# [TASK PROMPT]
Isolate every line in the data with the string "from" and copy it.
▼
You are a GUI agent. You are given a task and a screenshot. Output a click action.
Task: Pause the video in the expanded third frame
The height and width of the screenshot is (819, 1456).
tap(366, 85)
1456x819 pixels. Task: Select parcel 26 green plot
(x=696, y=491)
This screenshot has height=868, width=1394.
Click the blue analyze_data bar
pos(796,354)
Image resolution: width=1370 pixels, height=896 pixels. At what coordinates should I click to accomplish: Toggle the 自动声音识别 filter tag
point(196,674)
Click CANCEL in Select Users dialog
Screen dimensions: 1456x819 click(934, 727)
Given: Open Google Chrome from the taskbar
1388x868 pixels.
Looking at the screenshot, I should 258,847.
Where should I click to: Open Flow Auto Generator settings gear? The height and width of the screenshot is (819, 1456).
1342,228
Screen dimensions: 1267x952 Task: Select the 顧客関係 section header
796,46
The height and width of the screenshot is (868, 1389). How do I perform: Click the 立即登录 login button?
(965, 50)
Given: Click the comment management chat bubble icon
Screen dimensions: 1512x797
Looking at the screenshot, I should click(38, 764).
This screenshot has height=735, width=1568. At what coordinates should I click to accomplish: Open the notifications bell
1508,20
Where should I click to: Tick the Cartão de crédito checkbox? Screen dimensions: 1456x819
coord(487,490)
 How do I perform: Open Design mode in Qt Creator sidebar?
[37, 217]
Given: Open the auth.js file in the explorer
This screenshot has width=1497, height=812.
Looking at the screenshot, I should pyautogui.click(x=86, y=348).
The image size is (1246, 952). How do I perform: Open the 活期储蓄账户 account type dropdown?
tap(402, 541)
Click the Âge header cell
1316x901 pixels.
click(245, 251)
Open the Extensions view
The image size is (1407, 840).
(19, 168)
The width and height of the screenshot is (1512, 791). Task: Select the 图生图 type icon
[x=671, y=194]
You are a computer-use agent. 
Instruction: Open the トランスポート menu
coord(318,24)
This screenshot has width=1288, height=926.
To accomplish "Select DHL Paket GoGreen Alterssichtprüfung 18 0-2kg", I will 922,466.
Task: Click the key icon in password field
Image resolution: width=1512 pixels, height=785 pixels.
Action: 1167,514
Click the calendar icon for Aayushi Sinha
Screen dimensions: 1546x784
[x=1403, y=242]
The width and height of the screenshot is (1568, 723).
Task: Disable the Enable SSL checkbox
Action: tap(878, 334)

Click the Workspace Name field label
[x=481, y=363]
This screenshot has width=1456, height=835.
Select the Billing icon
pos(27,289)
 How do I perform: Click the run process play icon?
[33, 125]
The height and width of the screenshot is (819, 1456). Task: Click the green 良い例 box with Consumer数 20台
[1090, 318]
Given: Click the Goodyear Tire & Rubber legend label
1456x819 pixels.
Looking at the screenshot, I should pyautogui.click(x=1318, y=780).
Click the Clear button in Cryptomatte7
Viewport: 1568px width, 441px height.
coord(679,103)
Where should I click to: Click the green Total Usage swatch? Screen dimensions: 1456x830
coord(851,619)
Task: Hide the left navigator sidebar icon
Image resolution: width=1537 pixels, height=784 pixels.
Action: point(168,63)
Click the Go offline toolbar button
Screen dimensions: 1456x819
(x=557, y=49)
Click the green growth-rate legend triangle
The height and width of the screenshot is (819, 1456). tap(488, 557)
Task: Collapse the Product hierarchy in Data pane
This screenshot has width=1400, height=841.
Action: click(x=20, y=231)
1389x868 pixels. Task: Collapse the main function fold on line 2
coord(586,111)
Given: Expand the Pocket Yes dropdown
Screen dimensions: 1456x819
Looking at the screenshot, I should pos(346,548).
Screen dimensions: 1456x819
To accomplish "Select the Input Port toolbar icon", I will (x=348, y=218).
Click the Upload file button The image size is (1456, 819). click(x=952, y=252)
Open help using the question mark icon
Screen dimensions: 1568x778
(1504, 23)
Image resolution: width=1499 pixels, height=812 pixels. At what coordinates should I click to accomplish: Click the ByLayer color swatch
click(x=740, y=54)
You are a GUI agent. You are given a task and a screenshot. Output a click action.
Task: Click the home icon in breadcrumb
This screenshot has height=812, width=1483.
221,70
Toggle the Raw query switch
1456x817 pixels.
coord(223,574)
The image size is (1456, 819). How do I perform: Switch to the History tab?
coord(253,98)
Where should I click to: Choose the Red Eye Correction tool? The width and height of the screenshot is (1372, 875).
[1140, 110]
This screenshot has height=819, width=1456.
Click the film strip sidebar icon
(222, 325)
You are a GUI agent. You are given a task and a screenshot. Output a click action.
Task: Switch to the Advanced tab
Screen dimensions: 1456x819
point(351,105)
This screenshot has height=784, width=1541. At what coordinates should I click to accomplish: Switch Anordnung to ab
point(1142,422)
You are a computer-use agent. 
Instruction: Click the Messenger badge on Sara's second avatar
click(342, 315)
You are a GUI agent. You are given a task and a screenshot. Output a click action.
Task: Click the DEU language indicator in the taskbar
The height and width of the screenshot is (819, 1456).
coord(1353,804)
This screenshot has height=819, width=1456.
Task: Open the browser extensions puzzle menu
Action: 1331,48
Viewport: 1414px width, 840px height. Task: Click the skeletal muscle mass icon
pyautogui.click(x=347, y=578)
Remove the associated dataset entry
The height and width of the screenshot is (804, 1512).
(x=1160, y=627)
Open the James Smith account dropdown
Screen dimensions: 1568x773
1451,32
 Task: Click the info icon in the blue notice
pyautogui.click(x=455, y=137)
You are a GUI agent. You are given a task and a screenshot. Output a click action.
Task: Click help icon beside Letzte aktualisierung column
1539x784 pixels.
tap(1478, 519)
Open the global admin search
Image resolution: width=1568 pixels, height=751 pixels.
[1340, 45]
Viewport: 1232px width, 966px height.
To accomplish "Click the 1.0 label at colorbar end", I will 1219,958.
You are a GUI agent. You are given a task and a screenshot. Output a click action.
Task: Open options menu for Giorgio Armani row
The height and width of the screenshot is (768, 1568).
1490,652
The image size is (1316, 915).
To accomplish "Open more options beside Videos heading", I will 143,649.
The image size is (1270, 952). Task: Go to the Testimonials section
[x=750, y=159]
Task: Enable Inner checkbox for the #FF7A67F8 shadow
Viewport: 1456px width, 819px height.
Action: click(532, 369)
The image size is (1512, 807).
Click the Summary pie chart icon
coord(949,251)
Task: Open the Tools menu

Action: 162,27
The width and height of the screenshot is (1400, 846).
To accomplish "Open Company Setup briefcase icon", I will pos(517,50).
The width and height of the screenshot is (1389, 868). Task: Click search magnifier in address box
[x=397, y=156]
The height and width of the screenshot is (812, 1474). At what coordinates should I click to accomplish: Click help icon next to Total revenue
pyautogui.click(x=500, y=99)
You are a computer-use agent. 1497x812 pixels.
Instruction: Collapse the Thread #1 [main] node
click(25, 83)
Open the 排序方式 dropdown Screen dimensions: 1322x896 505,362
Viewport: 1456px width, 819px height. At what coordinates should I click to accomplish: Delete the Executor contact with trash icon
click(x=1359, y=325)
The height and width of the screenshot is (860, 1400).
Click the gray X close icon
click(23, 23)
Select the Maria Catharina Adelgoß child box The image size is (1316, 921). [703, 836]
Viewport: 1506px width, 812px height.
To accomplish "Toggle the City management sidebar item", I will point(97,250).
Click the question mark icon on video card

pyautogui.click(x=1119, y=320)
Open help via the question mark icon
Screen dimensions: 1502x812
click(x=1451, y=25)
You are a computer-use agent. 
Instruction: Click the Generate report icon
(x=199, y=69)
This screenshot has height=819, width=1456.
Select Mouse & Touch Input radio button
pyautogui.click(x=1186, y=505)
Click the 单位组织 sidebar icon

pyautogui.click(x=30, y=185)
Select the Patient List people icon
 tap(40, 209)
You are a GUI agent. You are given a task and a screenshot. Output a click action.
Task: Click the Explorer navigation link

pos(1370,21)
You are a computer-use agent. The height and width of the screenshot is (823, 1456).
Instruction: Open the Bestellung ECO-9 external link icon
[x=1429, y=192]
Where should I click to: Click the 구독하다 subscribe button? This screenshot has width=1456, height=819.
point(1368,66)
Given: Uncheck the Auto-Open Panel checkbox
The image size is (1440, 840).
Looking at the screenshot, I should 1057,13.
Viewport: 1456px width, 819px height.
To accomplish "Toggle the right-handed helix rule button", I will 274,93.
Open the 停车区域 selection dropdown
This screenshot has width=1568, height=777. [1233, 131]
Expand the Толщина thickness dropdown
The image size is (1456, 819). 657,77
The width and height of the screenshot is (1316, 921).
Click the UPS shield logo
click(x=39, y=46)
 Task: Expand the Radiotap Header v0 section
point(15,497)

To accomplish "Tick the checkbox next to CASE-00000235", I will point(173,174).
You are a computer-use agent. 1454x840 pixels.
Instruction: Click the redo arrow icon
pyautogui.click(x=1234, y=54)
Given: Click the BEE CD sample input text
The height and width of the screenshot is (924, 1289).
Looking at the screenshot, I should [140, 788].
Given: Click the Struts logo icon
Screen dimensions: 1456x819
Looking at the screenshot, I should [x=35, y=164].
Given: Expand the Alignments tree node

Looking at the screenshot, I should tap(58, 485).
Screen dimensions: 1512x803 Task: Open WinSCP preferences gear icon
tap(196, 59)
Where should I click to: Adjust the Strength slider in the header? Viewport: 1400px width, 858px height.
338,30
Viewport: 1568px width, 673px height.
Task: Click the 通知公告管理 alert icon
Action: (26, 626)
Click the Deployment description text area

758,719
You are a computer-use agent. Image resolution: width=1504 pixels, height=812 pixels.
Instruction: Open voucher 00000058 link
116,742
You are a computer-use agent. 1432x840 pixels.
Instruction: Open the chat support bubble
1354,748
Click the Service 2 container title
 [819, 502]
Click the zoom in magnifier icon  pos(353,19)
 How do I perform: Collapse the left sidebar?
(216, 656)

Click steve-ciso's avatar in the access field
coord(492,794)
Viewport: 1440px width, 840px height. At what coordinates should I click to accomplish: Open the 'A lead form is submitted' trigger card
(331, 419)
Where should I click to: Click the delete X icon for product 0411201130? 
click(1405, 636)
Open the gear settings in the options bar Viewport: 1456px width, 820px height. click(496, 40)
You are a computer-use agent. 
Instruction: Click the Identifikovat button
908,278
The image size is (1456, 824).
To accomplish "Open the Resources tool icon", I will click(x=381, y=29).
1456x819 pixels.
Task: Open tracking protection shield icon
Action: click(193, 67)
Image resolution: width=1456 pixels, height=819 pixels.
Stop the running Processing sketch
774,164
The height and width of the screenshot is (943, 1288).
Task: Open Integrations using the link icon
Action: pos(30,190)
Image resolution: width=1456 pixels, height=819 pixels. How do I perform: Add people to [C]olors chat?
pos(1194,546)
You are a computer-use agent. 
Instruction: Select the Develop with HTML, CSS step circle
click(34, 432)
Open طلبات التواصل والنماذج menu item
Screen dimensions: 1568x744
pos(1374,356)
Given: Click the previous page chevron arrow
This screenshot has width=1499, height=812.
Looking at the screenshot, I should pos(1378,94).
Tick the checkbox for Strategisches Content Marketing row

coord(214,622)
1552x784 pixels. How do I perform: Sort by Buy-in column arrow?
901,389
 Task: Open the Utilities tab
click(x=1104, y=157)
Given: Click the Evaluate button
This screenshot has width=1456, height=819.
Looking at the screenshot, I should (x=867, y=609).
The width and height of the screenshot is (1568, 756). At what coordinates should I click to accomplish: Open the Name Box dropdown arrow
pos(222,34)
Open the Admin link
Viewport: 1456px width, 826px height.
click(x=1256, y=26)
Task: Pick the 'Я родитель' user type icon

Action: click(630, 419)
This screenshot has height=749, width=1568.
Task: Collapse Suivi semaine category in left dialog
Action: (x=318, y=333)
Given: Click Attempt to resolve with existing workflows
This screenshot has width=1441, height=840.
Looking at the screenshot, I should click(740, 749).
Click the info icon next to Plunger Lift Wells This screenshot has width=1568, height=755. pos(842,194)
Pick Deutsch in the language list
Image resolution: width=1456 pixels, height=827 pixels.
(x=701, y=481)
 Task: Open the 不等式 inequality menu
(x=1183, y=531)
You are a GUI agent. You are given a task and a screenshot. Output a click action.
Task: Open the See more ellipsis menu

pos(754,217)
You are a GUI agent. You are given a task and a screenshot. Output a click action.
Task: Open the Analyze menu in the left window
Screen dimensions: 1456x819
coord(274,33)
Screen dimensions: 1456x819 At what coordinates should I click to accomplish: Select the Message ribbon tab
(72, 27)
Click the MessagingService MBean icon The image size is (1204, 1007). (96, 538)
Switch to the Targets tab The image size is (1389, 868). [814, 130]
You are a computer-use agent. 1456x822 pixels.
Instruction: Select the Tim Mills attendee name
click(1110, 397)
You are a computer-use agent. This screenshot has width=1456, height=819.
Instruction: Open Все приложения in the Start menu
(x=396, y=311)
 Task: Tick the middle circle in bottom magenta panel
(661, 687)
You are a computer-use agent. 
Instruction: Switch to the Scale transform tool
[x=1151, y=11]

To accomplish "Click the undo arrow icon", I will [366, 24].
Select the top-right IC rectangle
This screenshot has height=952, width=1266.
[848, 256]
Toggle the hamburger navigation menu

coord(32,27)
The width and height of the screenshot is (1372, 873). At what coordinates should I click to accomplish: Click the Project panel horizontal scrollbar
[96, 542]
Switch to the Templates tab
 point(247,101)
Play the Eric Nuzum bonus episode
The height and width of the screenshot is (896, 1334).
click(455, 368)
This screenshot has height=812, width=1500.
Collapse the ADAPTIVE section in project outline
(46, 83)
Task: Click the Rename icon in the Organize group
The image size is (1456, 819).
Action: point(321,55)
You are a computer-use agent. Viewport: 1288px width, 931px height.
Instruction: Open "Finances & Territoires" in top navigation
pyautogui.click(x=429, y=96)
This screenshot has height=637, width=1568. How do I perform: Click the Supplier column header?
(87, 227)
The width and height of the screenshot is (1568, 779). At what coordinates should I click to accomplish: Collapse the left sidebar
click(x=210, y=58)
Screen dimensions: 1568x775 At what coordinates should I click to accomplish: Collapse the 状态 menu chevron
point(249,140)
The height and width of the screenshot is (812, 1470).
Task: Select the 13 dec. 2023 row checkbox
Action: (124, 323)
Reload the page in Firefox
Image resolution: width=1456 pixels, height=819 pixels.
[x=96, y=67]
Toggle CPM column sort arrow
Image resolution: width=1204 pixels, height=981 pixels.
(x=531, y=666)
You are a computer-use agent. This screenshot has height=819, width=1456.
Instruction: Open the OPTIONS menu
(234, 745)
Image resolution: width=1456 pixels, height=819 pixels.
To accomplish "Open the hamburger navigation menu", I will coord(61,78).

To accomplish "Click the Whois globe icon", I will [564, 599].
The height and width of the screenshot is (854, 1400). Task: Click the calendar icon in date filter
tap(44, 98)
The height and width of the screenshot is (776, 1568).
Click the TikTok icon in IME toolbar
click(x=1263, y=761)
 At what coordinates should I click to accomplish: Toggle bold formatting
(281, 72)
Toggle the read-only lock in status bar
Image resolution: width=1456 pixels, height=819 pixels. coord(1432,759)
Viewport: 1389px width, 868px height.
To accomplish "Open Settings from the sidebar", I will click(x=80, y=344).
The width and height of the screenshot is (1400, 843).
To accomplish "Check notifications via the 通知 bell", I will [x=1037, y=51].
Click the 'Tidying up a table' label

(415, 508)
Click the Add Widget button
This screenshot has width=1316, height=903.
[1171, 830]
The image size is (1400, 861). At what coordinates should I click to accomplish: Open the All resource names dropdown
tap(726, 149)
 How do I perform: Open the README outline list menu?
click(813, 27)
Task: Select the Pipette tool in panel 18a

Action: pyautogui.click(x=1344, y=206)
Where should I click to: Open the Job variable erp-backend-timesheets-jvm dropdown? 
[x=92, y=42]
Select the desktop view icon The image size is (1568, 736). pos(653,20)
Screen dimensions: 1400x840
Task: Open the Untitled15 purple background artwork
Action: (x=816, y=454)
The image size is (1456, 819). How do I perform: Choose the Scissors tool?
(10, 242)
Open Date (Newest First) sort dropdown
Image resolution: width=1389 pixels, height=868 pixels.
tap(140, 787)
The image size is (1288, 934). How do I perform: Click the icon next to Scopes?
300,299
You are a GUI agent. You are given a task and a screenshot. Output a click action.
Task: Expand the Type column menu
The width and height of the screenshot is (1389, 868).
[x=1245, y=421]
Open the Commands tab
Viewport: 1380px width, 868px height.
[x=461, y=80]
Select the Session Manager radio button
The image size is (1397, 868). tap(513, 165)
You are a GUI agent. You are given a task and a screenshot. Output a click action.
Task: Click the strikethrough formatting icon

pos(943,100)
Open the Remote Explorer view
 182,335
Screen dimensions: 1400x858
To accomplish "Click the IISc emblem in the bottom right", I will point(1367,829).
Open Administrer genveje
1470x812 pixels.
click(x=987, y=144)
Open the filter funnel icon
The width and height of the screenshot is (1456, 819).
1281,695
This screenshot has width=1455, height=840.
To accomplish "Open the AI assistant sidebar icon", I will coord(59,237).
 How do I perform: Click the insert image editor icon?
▲
# [YOUR SOLUTION]
Given: Open Google Chrome from the taskbar
To accomplish "Open Settings from the sidebar", I will click(x=80, y=344).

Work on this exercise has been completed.